> [TASKS TO PERFORM]
a) Print the part of the passage on Sardinia's centenarians between "As an ancient" and "threat – isolation.", inclusive.
b) Answer these questions using the passage on Sardinia's centenarians:
(i) Which village does Ms Pinker place at the epicenter of the blue zone?
(ii) What share of the population say they have two or fewer people to lean on?
(iii) What emerged from Ms Pinker's research as the top predictor for a long, healthy life?

The Italian island of Sardinia is home to more than six times as many centenarians as the Italian mainland and ten times as many as North America. It also has just as many male centenarians as female – another anomaly when compared to the developed world, where women live on average six to eight years older than men.

Sardinia is named as one of the ‘Blue Zones’ of the world – alongside Okinawa in Japan, Loma Linda in California, Costa Rica’s isolated Nicoya Peninsula and the Greek Island of Ikaria – where people live longer and healthier than anywhere else.

Psychologist Susan Pinker decided to research the secrets of Sardinia’s centenarian population and she discovered that the secret to their long lives had nothing to do with thinking positively or eating a certain diet, but had everything to do with the relationships they had with other people.

The effect of your social life on longevity

In her TED Talk ‘The Secret to living longer may be your social life’, Ms Pinker says her research revealed that housing density and the resultant strong social ties residents had with each other could be the main contributor to their longevity.

“In Villagrande, a village at the epicentre of the blue zone, architectural beauty is not its main virtue, density is. Tightly spaced houses, interwoven alleys and streets means the villagers lives constantly intersect,” says Ms Pinker.

As an ancient village, Villagrande was designed with invasion as a real threat, but in modern towns and cities we face a more insidious threat – isolation.

“Now social isolation is the public health risk of our time. A third of the population say they have two or fewer people to lean on.”

And it’s not just this network of close friends and family that can have an effect on our health, but our general social engagement. In fact, social integration – how much you interact with people throughout the day – emerged through Ms Pinker’s research as the top predictor for a long, healthy life, followed by close relationships with family and friends.

> [DATA LISTING]
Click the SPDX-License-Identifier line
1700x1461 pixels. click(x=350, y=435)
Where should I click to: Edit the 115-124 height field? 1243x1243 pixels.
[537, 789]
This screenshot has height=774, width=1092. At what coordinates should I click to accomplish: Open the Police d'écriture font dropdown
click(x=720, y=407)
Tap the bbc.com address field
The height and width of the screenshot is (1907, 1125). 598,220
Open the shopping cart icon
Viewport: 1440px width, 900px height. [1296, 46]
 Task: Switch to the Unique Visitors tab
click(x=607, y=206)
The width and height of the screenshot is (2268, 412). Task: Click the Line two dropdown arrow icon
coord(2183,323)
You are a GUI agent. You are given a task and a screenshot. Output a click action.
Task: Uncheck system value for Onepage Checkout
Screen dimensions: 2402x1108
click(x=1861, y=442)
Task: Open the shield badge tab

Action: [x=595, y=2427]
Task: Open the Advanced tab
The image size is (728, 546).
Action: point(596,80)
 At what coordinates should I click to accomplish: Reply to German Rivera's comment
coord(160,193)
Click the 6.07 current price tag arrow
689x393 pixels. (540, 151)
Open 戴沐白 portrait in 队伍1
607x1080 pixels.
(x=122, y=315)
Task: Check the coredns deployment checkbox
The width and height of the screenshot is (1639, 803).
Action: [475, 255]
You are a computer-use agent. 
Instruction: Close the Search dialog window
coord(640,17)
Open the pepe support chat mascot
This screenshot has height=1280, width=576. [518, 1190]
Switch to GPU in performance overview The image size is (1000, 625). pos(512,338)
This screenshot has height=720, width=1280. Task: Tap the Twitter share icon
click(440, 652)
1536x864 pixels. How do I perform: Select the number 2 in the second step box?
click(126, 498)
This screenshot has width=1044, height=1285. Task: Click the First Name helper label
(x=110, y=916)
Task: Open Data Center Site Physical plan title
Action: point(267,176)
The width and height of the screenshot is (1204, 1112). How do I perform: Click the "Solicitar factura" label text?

> [LIST OF SOLUTIONS]
a)
As an ancient village, Villagrande was designed with invasion as a real threat, but in modern towns and cities we face a more insidious threat – isolation.

b)
(i) Villagrande
(ii) A third
(iii) Social integration, meaning how much you interact with people throughout the day